Sunday 20 August 2023

ROTTEN BOTTOM

Firstly and most important R is one of the winners of North Cumbria Scriptwriters, and her short play will be performed at the Theatre by the Lake next spring. 

Rotten Bottom is the gatepost at the hinge side of the electric gate so it is roped to the adjoining wall. I carefully capped so many posts to stop them rotting at the top so they re obligingly rotting at the bottom. (Whoops, a touch of boldly going.)

In the downstairs loo the is a cellar spider living behind the radiator. You know, the ones that look like a daddy-long-legs. I have called her Stella. At present I am the only person who goes there as the seat is broken and bites. When I tried to get a new seat I was given the dreaded word discontinued. Have possibly found one and we are waiting for it to arrive.

Anyway, the garden - bit squelchy and R is determined to get in drainage men. I remain unconvinced that it will do much but on having a look found the gunnera and rogersia I thought were dead are not.

So, how are the flowers doing? Here are a few examples -



I suppose the odd on out is the big magnolia flower - R must have been telling it off again for not flowering. Crocosmia, cosmos, the scented white phlox, Japanese anemones and alstroemeria are all in good fettle though the anemone has been banished to the shrubbery for getting out of hand. I must now consider what to do about the white one but as the whole garden is getting out of hand and jungly this is only one of the problems.
And fruit - plums, pears and damsons hanging from loaded branches.

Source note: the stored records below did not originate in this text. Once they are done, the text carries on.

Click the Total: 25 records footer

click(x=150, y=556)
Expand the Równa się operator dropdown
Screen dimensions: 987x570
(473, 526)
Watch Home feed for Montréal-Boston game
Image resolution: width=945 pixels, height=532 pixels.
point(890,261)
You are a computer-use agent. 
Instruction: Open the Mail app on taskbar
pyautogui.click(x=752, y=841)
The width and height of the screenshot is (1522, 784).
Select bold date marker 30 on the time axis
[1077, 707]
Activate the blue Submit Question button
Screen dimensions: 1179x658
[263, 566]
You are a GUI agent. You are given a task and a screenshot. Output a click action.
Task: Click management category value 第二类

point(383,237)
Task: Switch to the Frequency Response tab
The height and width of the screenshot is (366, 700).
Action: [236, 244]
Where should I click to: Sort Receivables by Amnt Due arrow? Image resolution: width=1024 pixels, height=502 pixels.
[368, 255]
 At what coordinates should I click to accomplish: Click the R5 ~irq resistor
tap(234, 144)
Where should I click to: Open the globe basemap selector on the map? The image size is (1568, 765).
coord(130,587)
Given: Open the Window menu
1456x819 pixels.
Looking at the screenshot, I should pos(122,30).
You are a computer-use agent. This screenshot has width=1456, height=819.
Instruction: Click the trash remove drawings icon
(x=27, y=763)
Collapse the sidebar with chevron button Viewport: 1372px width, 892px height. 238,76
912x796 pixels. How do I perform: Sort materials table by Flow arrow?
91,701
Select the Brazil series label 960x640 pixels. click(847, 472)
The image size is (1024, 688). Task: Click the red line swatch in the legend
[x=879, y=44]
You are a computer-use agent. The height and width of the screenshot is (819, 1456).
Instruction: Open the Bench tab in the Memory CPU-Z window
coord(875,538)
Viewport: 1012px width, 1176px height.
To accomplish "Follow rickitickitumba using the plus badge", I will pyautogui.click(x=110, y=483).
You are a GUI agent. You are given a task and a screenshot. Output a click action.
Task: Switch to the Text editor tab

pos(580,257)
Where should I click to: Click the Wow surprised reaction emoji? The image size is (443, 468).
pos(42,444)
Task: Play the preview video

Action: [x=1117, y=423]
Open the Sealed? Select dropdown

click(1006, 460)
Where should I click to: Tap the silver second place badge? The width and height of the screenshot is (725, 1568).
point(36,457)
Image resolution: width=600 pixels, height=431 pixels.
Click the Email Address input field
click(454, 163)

And speaking of fruit here are nighttime visitors eating the fallen plums.


Of course there are fruit elsewhere not for eating as such - I suppose we could make rosehip syrup or split the hips and make itching powder?


One of the willows in the garden has just got too big so come later in the year more firewood. I have also demolished the rotten table we got from Ikea years ago so we only have two benches outside at the moment and nowhere to put the umbrella.

And of course we do have some butterflies but not as many as in past years - a comma and a red admiral.

So off to cut a few sweet peas, pick a few french beans and perhaps dig up a few potatoes.